Village and civil parish in the North Kesteven district of Lincolnshire, England

Great Hale is a village and civil parish in the North Kesteven district of Lincolnshire, England. The population of the civil parish at the 2011 census was 778. It is situated on the B1394 road, immediately south from Heckington and 1.7 mi north from Helpringham.

==History==
Great Hale, an ancient Kesteven parish, was in the Aswardhurn wapentake, the Sleaford poor law union and rural sanitary districts. From 1894 to 1931 it was part of Sleaford Rural District, and from 1931 to 1974, East Kesteven Rural District. Since 1974 it has been in the North Kesteven district. The parish originally incorporated both townships of Little Hale and Great Hale, but Little Hale became a separate civil parish in 1866. In 1935 it gained part of the ancient parish of Bicker in the Holland part of Lincolnshire.

The parliamentary constituency for Great Hale has changed over the years. It was in the Southern Lincolnshire constituency for the United Kingdom parliament from 1832 to 1867, which became the South Lincolnshire constituency from 1867 to 1885, the North Kesteven constituency from 1885 to 1918, and the Grantham constituency from 1918 to 1997. From 1997 to 2010 Great Hale had been in the Grantham and Stamford constituency. However, following the 2010 Boundary Review, it has been in the Sleaford and North Hykeham constituency.

==Religion==
The church of St John the Baptist is at the centre of the village. The church tower is late Saxon and pre-dates the Norman Conquest by approximately 100 years. The belfry and the circular staircase to the top of the tower are typical examples of pre-Conquest stone construction. The exterior of the east wall has a bulge to accommodate the staircase built within it, and is approximately 16 in wide. Most of the steps are original and are severely worn down through centuries of use. The church contains memorials to past residents, and historical items such as a hautbois, an early form of oboe.
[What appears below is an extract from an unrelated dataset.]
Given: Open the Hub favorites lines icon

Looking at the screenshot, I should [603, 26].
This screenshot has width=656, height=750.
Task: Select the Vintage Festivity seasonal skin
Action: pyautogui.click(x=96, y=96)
The ecclesiastical parish is Great and Little Hale, part of the Helpringham Group of the Deanery of Lafford. The 2013 incumbent is Rev Chris Harrington.

==Education==
There was a National School in the village by 1872. By 1903, it was a Church of England school known as Hale Magna CE School and later Great Hale CE School. In 1956, it was reorganised as a junior and infants school; senior pupils were transferred to Sleaford County Secondary Modern. Great Hale CE School closed in 1987 and children attend Heckington or Helpringham Primary Schools.